Activity =>
Can you copy out the listing below line for line, with no changes at all?

= = = = =

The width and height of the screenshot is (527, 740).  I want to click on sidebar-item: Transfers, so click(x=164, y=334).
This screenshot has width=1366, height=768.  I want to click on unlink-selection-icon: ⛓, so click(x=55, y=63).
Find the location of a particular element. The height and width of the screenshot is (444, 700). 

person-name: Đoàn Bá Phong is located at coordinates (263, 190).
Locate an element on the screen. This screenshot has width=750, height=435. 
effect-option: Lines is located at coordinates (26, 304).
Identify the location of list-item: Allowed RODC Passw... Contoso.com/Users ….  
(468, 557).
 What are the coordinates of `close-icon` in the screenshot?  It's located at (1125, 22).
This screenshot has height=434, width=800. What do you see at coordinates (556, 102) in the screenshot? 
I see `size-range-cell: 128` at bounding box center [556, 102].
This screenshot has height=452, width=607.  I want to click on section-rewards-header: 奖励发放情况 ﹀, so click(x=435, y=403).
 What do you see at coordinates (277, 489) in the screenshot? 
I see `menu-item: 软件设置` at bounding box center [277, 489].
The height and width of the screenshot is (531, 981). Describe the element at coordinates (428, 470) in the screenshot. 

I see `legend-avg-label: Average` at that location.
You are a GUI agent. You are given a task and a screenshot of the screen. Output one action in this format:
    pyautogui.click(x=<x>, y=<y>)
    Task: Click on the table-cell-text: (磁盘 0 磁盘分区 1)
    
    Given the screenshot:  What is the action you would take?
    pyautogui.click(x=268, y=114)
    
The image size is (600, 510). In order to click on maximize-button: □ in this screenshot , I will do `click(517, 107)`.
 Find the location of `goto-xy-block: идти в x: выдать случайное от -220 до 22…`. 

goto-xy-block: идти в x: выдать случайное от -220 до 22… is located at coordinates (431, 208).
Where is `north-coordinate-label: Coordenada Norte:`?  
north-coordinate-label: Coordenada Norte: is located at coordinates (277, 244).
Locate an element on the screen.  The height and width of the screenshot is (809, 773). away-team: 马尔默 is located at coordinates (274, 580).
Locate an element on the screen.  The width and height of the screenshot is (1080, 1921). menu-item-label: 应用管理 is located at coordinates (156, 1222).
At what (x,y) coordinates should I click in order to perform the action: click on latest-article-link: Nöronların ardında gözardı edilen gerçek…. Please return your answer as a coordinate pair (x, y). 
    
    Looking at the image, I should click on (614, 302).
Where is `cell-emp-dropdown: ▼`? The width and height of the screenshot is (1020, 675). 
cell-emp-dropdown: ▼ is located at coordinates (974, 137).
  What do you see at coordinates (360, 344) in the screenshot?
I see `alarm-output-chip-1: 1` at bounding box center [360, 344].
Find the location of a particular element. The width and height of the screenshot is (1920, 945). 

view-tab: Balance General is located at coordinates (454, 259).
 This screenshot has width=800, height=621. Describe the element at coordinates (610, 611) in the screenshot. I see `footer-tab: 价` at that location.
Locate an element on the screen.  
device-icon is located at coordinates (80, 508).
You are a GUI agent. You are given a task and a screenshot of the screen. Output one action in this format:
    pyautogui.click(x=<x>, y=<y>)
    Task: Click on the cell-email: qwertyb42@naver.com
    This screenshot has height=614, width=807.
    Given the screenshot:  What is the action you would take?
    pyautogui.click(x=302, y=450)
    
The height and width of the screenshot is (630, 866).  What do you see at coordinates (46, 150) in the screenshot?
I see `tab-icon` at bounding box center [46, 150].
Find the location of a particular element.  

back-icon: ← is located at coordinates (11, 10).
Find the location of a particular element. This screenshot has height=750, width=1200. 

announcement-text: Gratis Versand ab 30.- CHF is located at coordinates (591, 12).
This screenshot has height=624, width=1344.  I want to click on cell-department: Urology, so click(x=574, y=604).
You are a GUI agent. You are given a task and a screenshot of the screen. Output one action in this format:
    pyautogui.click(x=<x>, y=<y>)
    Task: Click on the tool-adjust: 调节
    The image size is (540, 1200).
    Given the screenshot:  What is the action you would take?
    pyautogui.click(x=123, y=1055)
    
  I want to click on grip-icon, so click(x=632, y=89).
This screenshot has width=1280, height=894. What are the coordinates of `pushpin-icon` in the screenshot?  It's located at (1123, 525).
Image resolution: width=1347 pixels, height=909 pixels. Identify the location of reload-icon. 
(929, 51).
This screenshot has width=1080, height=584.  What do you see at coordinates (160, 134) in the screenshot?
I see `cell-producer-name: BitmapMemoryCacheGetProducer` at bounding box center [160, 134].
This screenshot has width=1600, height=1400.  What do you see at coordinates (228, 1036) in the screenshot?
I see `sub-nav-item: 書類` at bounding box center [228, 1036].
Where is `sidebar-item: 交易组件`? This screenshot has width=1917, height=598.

= = = = =

Reply =>
The width and height of the screenshot is (527, 740).  I want to click on sidebar-item: Transfers, so click(x=164, y=334).
This screenshot has width=1366, height=768.  I want to click on unlink-selection-icon: ⛓, so click(x=55, y=63).
Find the location of a particular element. The height and width of the screenshot is (444, 700). 

person-name: Đoàn Bá Phong is located at coordinates (263, 190).
Locate an element on the screen. This screenshot has width=750, height=435. 
effect-option: Lines is located at coordinates (26, 304).
Identify the location of list-item: Allowed RODC Passw... Contoso.com/Users ….  
(468, 557).
 What are the coordinates of `close-icon` in the screenshot?  It's located at (1125, 22).
This screenshot has height=434, width=800. What do you see at coordinates (556, 102) in the screenshot? 
I see `size-range-cell: 128` at bounding box center [556, 102].
This screenshot has height=452, width=607.  I want to click on section-rewards-header: 奖励发放情况 ﹀, so click(x=435, y=403).
 What do you see at coordinates (277, 489) in the screenshot? 
I see `menu-item: 软件设置` at bounding box center [277, 489].
The height and width of the screenshot is (531, 981). Describe the element at coordinates (428, 470) in the screenshot. 

I see `legend-avg-label: Average` at that location.
You are a GUI agent. You are given a task and a screenshot of the screen. Output one action in this format:
    pyautogui.click(x=<x>, y=<y>)
    Task: Click on the table-cell-text: (磁盘 0 磁盘分区 1)
    
    Given the screenshot:  What is the action you would take?
    pyautogui.click(x=268, y=114)
    
The image size is (600, 510). In order to click on maximize-button: □ in this screenshot , I will do `click(517, 107)`.
 Find the location of `goto-xy-block: идти в x: выдать случайное от -220 до 22…`. 

goto-xy-block: идти в x: выдать случайное от -220 до 22… is located at coordinates (431, 208).
Where is `north-coordinate-label: Coordenada Norte:`?  
north-coordinate-label: Coordenada Norte: is located at coordinates (277, 244).
Locate an element on the screen.  The height and width of the screenshot is (809, 773). away-team: 马尔默 is located at coordinates (274, 580).
Locate an element on the screen.  The width and height of the screenshot is (1080, 1921). menu-item-label: 应用管理 is located at coordinates (156, 1222).
At what (x,y) coordinates should I click in order to perform the action: click on latest-article-link: Nöronların ardında gözardı edilen gerçek…. Please return your answer as a coordinate pair (x, y). 
    
    Looking at the image, I should click on (614, 302).
Where is `cell-emp-dropdown: ▼`? The width and height of the screenshot is (1020, 675). 
cell-emp-dropdown: ▼ is located at coordinates (974, 137).
  What do you see at coordinates (360, 344) in the screenshot?
I see `alarm-output-chip-1: 1` at bounding box center [360, 344].
Find the location of a particular element. The width and height of the screenshot is (1920, 945). 

view-tab: Balance General is located at coordinates (454, 259).
 This screenshot has width=800, height=621. Describe the element at coordinates (610, 611) in the screenshot. I see `footer-tab: 价` at that location.
Locate an element on the screen.  
device-icon is located at coordinates (80, 508).
You are a GUI agent. You are given a task and a screenshot of the screen. Output one action in this format:
    pyautogui.click(x=<x>, y=<y>)
    Task: Click on the cell-email: qwertyb42@naver.com
    This screenshot has height=614, width=807.
    Given the screenshot:  What is the action you would take?
    pyautogui.click(x=302, y=450)
    
The height and width of the screenshot is (630, 866).  What do you see at coordinates (46, 150) in the screenshot?
I see `tab-icon` at bounding box center [46, 150].
Find the location of a particular element.  

back-icon: ← is located at coordinates (11, 10).
Find the location of a particular element. This screenshot has height=750, width=1200. 

announcement-text: Gratis Versand ab 30.- CHF is located at coordinates (591, 12).
This screenshot has height=624, width=1344.  I want to click on cell-department: Urology, so click(x=574, y=604).
You are a GUI agent. You are given a task and a screenshot of the screen. Output one action in this format:
    pyautogui.click(x=<x>, y=<y>)
    Task: Click on the tool-adjust: 调节
    The image size is (540, 1200).
    Given the screenshot:  What is the action you would take?
    pyautogui.click(x=123, y=1055)
    
  I want to click on grip-icon, so click(x=632, y=89).
This screenshot has width=1280, height=894. What are the coordinates of `pushpin-icon` in the screenshot?  It's located at (1123, 525).
Image resolution: width=1347 pixels, height=909 pixels. Identify the location of reload-icon. 
(929, 51).
This screenshot has width=1080, height=584.  What do you see at coordinates (160, 134) in the screenshot?
I see `cell-producer-name: BitmapMemoryCacheGetProducer` at bounding box center [160, 134].
This screenshot has width=1600, height=1400.  What do you see at coordinates (228, 1036) in the screenshot?
I see `sub-nav-item: 書類` at bounding box center [228, 1036].
Where is `sidebar-item: 交易组件`? This screenshot has width=1917, height=598.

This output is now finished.